_Provided data_
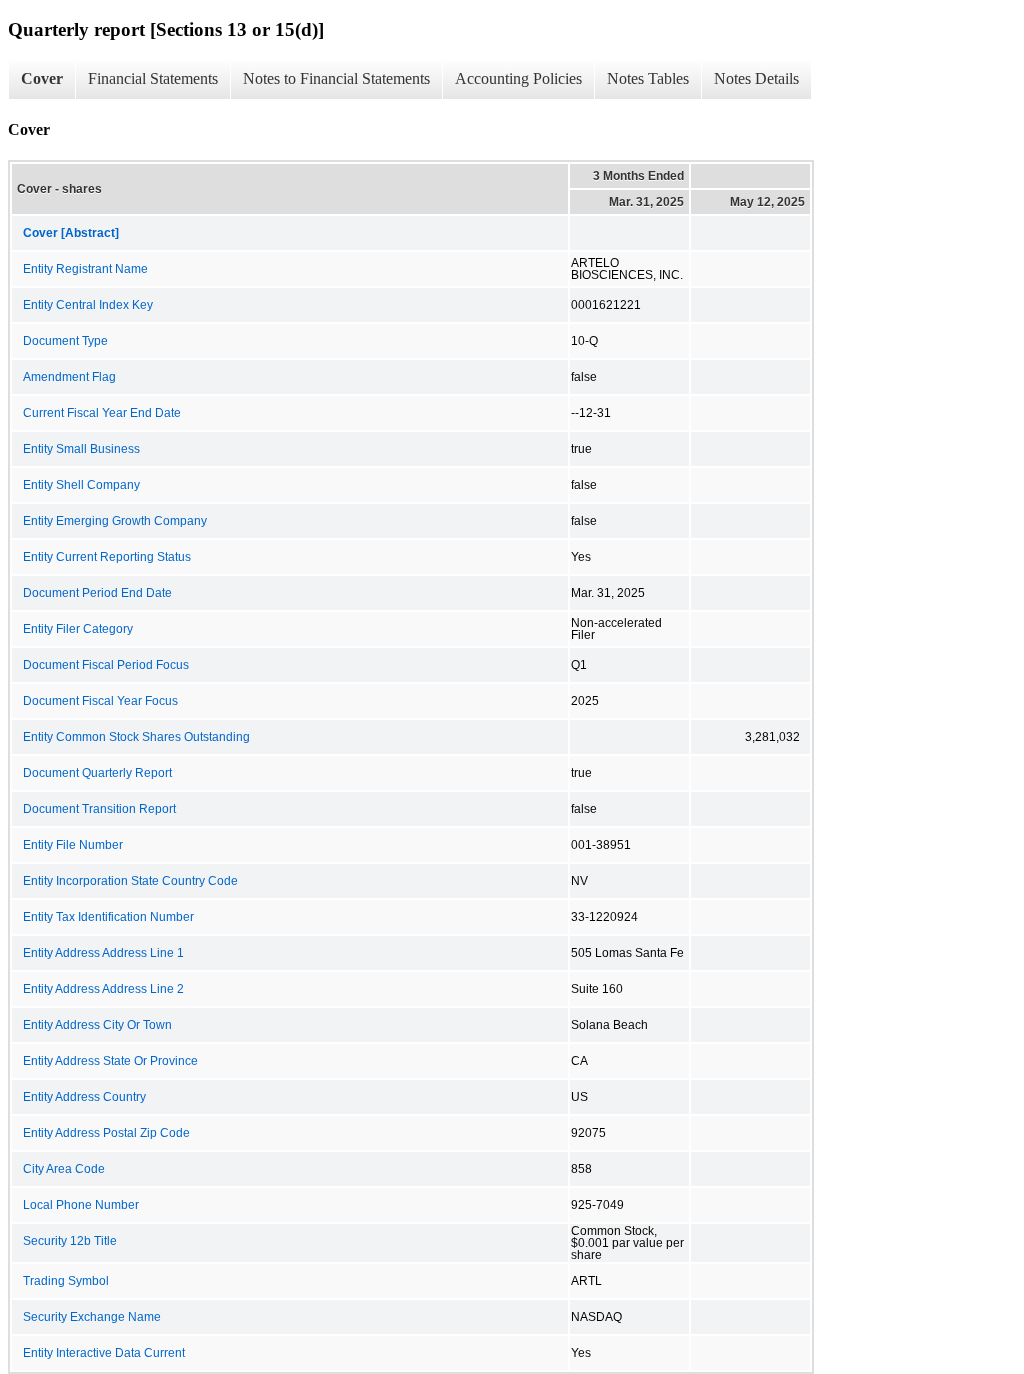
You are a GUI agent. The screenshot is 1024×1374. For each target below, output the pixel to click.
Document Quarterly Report (97, 773)
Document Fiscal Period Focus (106, 665)
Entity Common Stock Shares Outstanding (136, 737)
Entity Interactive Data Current (104, 1353)
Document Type (65, 341)
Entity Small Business (81, 449)
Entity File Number (73, 845)
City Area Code (64, 1169)
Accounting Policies (518, 78)
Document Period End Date (97, 593)
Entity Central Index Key (88, 305)
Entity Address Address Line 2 (103, 989)
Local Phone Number (81, 1205)
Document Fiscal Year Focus (100, 701)
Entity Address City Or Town (97, 1025)
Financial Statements (153, 78)
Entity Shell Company (81, 485)
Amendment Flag (69, 377)
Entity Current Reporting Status (107, 557)
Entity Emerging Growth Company (115, 521)
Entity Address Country (84, 1097)
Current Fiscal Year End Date (102, 413)
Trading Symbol (66, 1281)
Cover (42, 78)
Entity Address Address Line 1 (103, 953)
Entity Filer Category (78, 629)
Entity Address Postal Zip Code (106, 1133)
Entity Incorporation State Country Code (130, 881)
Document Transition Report (99, 809)
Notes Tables (648, 78)
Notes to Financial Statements (336, 78)
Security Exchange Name (92, 1317)
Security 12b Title (70, 1241)
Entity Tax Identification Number (108, 917)
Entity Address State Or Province (110, 1061)
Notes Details (756, 78)
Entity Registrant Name (85, 269)
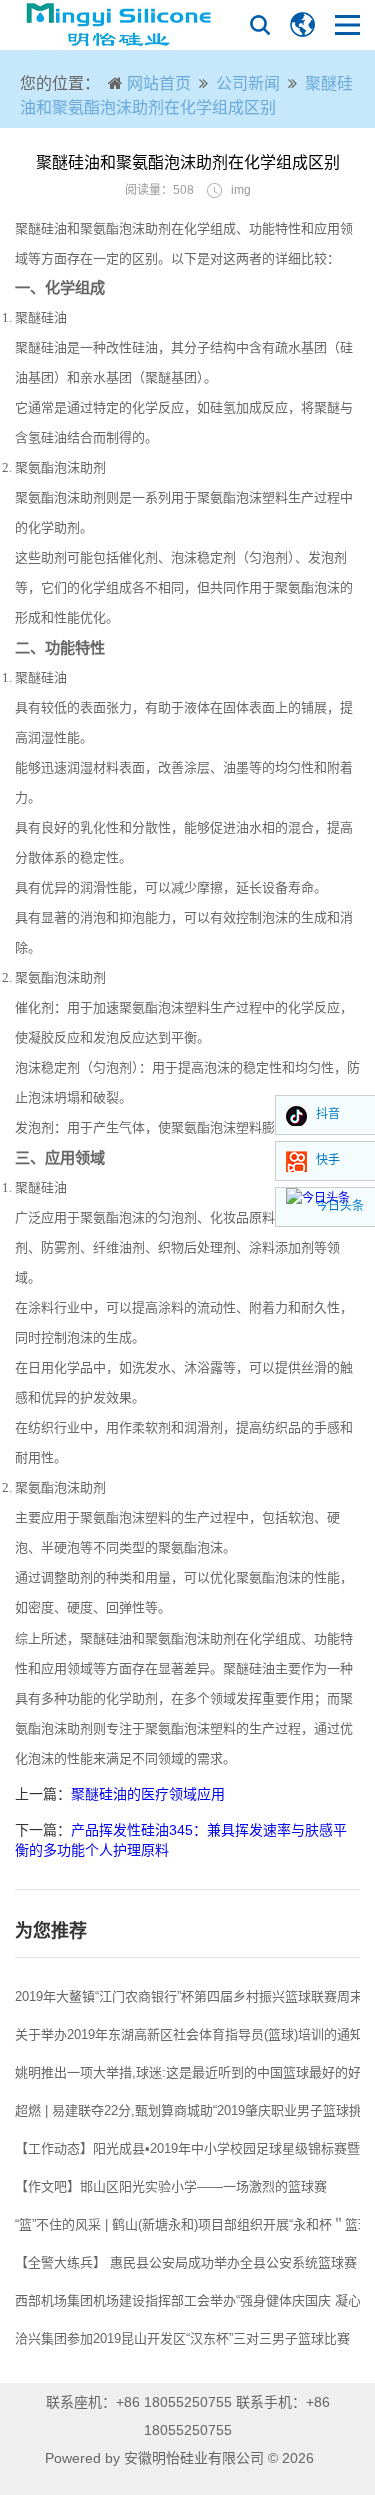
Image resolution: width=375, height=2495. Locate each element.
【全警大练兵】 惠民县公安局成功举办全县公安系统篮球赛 (186, 2262)
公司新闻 (248, 83)
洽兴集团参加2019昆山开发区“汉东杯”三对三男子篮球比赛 (182, 2338)
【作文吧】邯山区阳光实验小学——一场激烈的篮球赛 (171, 2186)
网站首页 (159, 83)
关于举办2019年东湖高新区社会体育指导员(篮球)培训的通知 (189, 2034)
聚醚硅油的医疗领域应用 (148, 1794)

_Your objective_
Nothing but the text is wanted: repeat the data above exactly, without its images.

_Answer to this exercise_
You are a GUI agent. The screenshot is 1024×1374. For each target below, output the pixel to click.
Document Quarterly Report (97, 773)
Document Fiscal Period Focus (106, 665)
Entity Common Stock Shares Outstanding (136, 737)
Entity Interactive Data Current (104, 1353)
Document Type (65, 341)
Entity Small Business (81, 449)
Entity File Number (73, 845)
City Area Code (64, 1169)
Accounting Policies (518, 78)
Document Period End Date (97, 593)
Entity Central Index Key (88, 305)
Entity Address Address Line 2 (103, 989)
Local Phone Number (81, 1205)
Document Fiscal Year Focus (100, 701)
Entity Address City Or Town (97, 1025)
Financial Statements (153, 78)
Entity Shell Company (81, 485)
Amendment Flag (69, 377)
Entity Current Reporting Status (107, 557)
Entity Emerging Growth Company (115, 521)
Entity Address Country (84, 1097)
Current Fiscal Year End Date (102, 413)
Trading Symbol (66, 1281)
Cover (42, 78)
Entity Address Address Line 1 (103, 953)
Entity Filer Category (78, 629)
Entity Address Postal Zip Code (106, 1133)
Entity Incorporation State Country Code (130, 881)
Document Transition Report (99, 809)
Notes Tables (648, 78)
Notes to Financial Statements (336, 78)
Security Exchange Name (92, 1317)
Security 12b Title (70, 1241)
Entity Tax Identification Number (108, 917)
Entity Address State Or Province (110, 1061)
Notes Details (756, 78)
Entity Registrant Name (85, 269)
Image resolution: width=375, height=2495. Locate each element.
【全警大练兵】 惠民县公安局成功举办全县公安系统篮球赛 (186, 2262)
公司新闻 (248, 83)
洽兴集团参加2019昆山开发区“汉东杯”三对三男子篮球比赛 (182, 2338)
【作文吧】邯山区阳光实验小学——一场激烈的篮球赛 (171, 2186)
网站首页 (159, 83)
关于举办2019年东湖高新区社会体育指导员(篮球)培训的通知 (189, 2034)
聚醚硅油的医疗领域应用 (148, 1794)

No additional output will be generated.